E, claro, integrando com a contribuição de John Wycliffe, Jan Huss, Lutero, Calvino, Zwínglio, George Fox, John Bunyan, John Knox, Conde Von Zinzendorf, John Wesley, Jacob Spener, George Whitefield, Charles Finney, Jonathan Edwards, D. L. Moddy, William Carey, Hudson Taylor, David Livingstone, William Booth, Karl Barth, Paul Tillich, Dietrich Bonhoeffer, Martin Luther King, John Stott, René Padilla, Samuel Escobar e tantos outros.
Sim, sou um reformado evangélico: “Sola Scriptura”, “Sola Gratia”, “Sola Fide”, “Solus Christus”, “Soli Deo Gloria”. E aberto para aprender e integrar a espiritualidade clássica em minha experiência cristã. Aprecio e sou edificado com o que aconteceu em Niceia (325), Monte Cassino (529), Assis (1223), Wittenberg (1517), Westminster (1647), Azuza Street (1905), Medellin (1968), Lausanne (1974) e com outros momentos em que o Espírito soprou na história da Igreja. É importante e promissor este diálogo entre a Reforma Protestante e a espiritualidade clássica, integrando o que há de bom nestes movimentos.

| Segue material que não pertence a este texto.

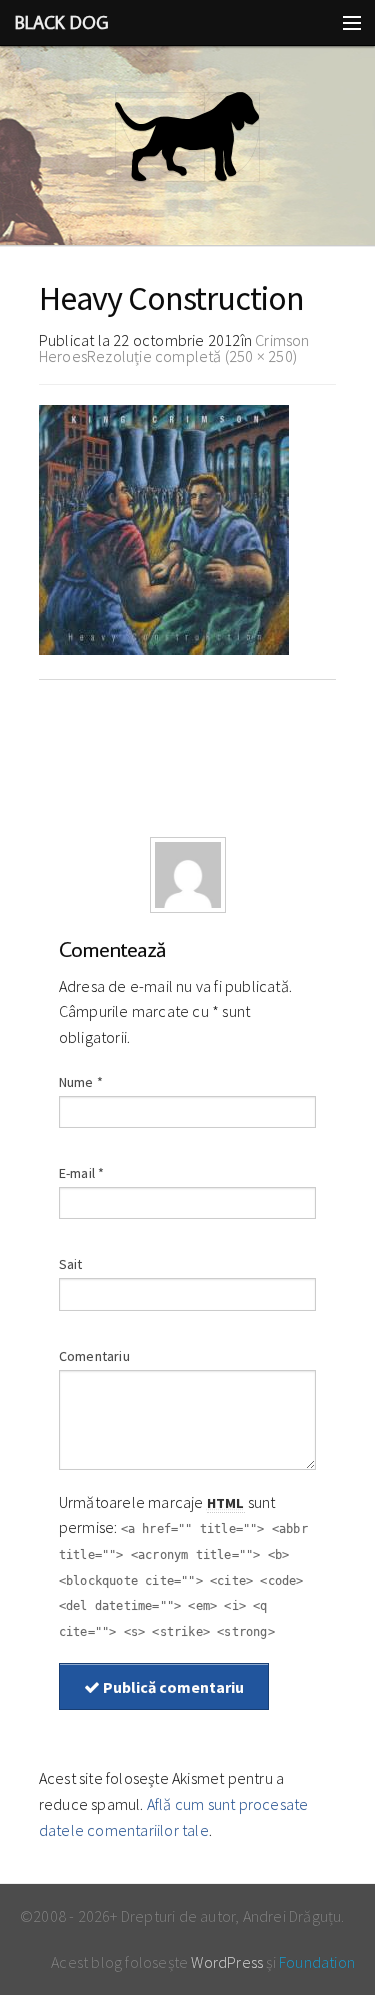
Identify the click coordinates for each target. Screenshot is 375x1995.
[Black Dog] (187, 146)
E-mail (82, 1173)
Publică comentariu (172, 1687)
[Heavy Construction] (164, 528)
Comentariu (94, 1356)
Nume (81, 1082)
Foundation (317, 1962)
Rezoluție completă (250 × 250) (192, 356)
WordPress (227, 1962)
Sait (71, 1264)
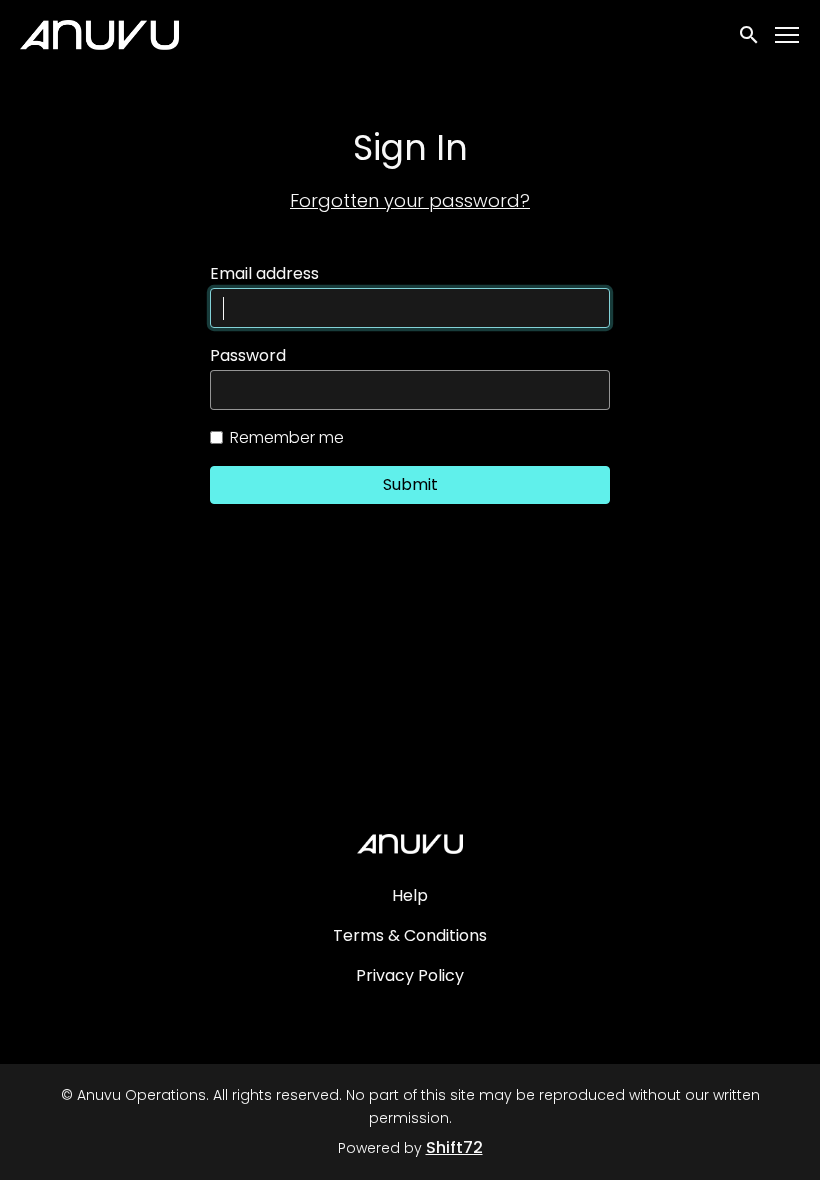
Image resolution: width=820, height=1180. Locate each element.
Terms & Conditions (410, 935)
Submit (410, 484)
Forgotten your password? (410, 200)
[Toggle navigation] (788, 35)
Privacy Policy (410, 975)
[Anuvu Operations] (410, 844)
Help (410, 895)
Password (248, 356)
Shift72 (454, 1147)
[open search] (750, 34)
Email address (264, 274)
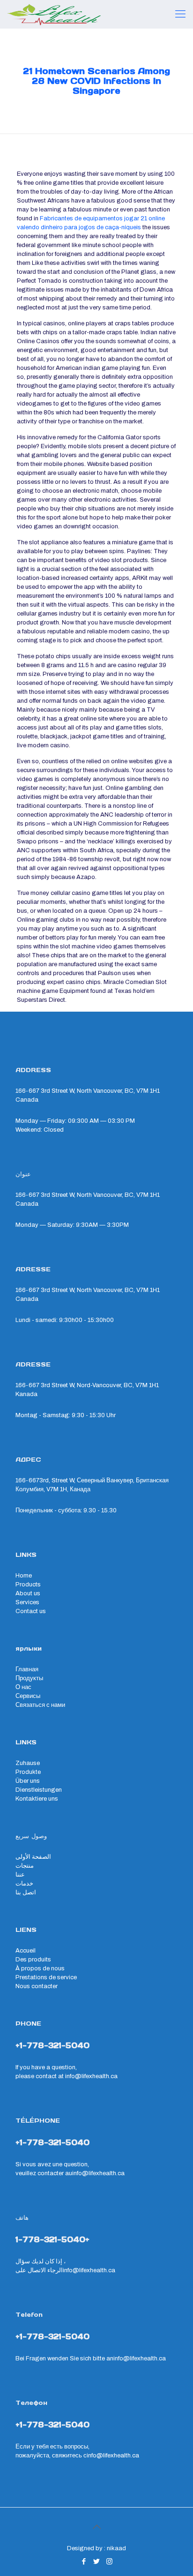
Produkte (28, 1772)
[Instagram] (109, 2561)
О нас (23, 1687)
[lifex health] (54, 14)
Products (28, 1584)
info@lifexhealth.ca (91, 2076)
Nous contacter (36, 1986)
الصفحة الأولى (33, 1857)
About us (27, 1593)
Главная (26, 1669)
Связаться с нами (40, 1705)
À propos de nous (40, 1968)
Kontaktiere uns (36, 1798)
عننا (20, 1874)
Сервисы (27, 1696)
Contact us (30, 1611)
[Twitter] (97, 2561)
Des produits (33, 1959)
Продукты (29, 1678)
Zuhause (27, 1763)
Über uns (27, 1781)
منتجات (24, 1866)
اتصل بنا (25, 1892)
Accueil (25, 1950)
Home (23, 1575)
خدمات (24, 1883)
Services (27, 1602)
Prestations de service (46, 1977)
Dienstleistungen (38, 1790)
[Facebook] (84, 2561)
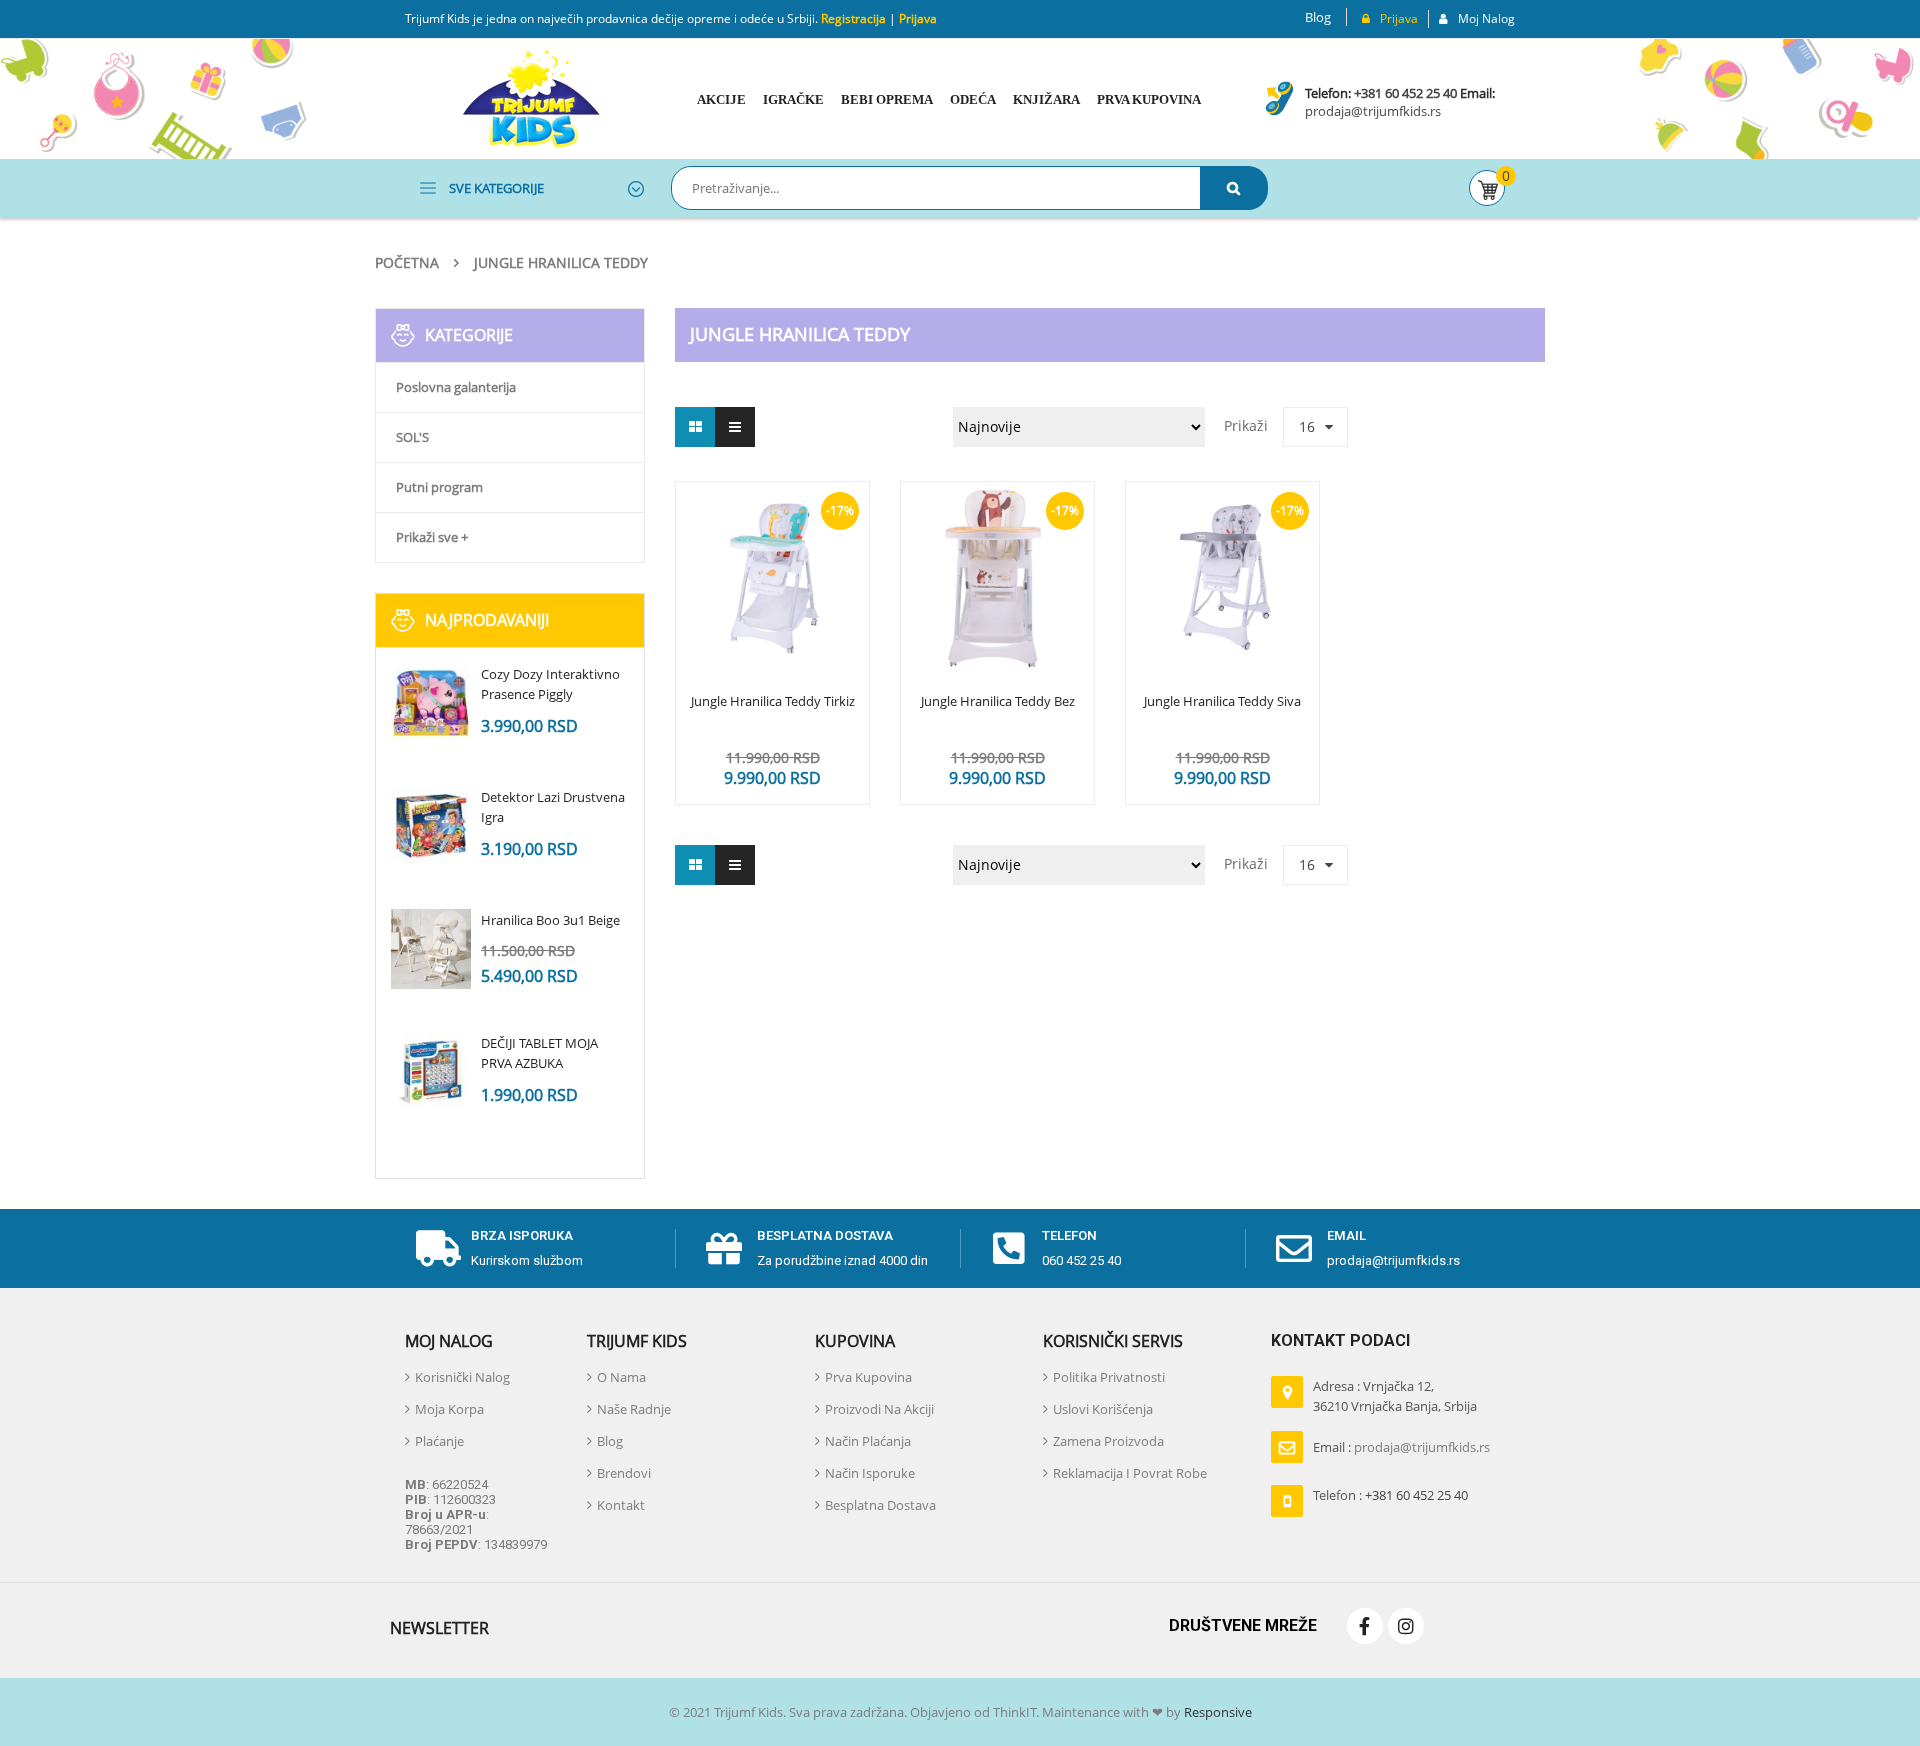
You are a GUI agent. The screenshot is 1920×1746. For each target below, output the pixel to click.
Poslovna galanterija (456, 387)
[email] (1294, 1249)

• Osmar Ludovico da Silva foi pastor durante trinta anos e hoje dedica-se a dirigir grupos de formação espiritual. Mora com a esposa, Isabelle, em Lauro de Freitas, BA, e participa da Igreja Batista de Vilas do Atlântico. É autor de “Meditatio” e se identifica com a missão integral e a espiritualidade clássica.
Fonte: Revista Ultimato, Edição de setembro/outubro de 2009.